Dünyada en kolay siyasetin etnik köken siyaseti olduğunu vurgulayan Işık, "Bir taraf derki ben Kürdüm, bana oy verin. Öte tarafta derki ben Türküm bana oy verin. Halbuki AK Partili, ben bu ülkenin birlik ve beraberliğini savunan, Kürdü ile Türkü ile Laz’ıyla, Çerkez’iyle bir millet bilinci etrafında her birimizi kucaklayan bir siyasi hareketim bana oy verin. AK Parti dışındaki bütün partiler etnik siyaset yapıyor. HDP’nin derdi sadece Kürtlerden oy almak. Onların Türk diye bir derdi yok. Onların toplumun tamamından oy almak diye bir derdi yok. Aynı şekilde MHP’ye bakın. Bana Türk kökenliler oy versin yeter. Onlarında Kürt kardeşlerimizden oy alma diye bir derdi yok. Niye HDP ve MHP için iki karşıt kutup olmak, bal ve börek. O ona saldıracak o ona saldıracak. İyide birinin iktidara geldiğinde diğerinin ne olacağını tahmin ediyorum. CHP’yi derseniz o da evlere şenlik. O sahillerden Anadolu’nun içine gitmek istemeyen, ben askerliğimi sahilde yapacağım diyen, sadece denizci olarak askerlik yaparım diyen bir anlayışa sahip. Bu ülkede Türkiye Cumhuriyeti Devleti sınırları içerisindeki herkese ama herkese hitap eden tek parti AK Parti. Bizim medeniyetimizin sorumluluğun omuzlarımızda hissediyoruz. Bizim medeniyetimizde etnik köken milliyetçiliği yoktur. Bizim medeniyetimizde insanları asabiyete göre ayırmak diye bir anlayış olamaz. Çanakkale’de eğer Türk kardeşimizle, Kürt kardeşimiz kucak kucağa vatan için şehit olduysa bizim Türk-Kürt ayrımı yapmak diye bir hakkımız, yetkimiz olamaz" diye konuştu.
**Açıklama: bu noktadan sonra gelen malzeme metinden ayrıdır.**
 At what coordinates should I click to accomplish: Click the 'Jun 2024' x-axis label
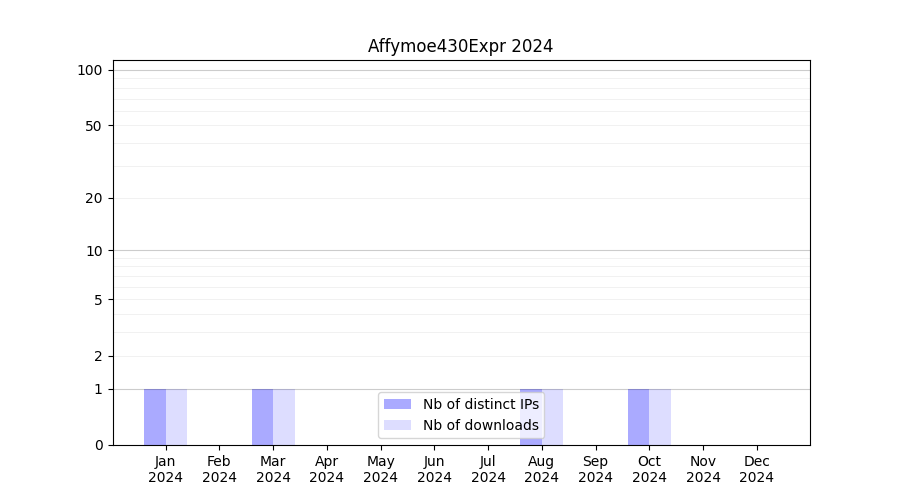pos(434,469)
"NE AKLINIZA NE DE PARANIZA İHTİYACIMIZ YOK"
Daha yapacak çok işleri olduğunu ifade eden Işık, "Daha almamız gereken çok mesafe var. Şimdi bölgemizde yaşanan olayları sizler görüyorsunuz. 500 milyon dolar paraya ihtiyacı olan Türkiye sadece kendisine sığınan misafirlere bugüne kadar 4,5 milyar dolar harcama yaptı. Güya bize dışarıdan akıl verenlerin bize katkısı 200 milyon dolar. Yani 20’de 1’in altında. Ben 19-20 lira harcıyorum o 1 lira veriyor birde bana akıl vermeye kalkıyor. Ne aklınıza, ne paranıza ihtiyacımız yok. Bu millet kendisine sığınan herkesle ekmeğini bölüşür ve Allah’ın izniyle buradaki sorunlar bittiğinde de bu millet bu insanların duasını almaya devam eder. Eğer şu bölgemizdeki karışıklıklar 2001, 2002 yıllarında olsaydı Türkiye’ye ne derseler Türkiye yapmak zorunda kalırdı. Ancak şimdi ülkemizin çıkarlarının dışında hiçbir güç bizi istemediğimiz bir şeye zorlayamaz. Türkiye hem ekonomik hem de demokratik standartlara ulaştı" dedi.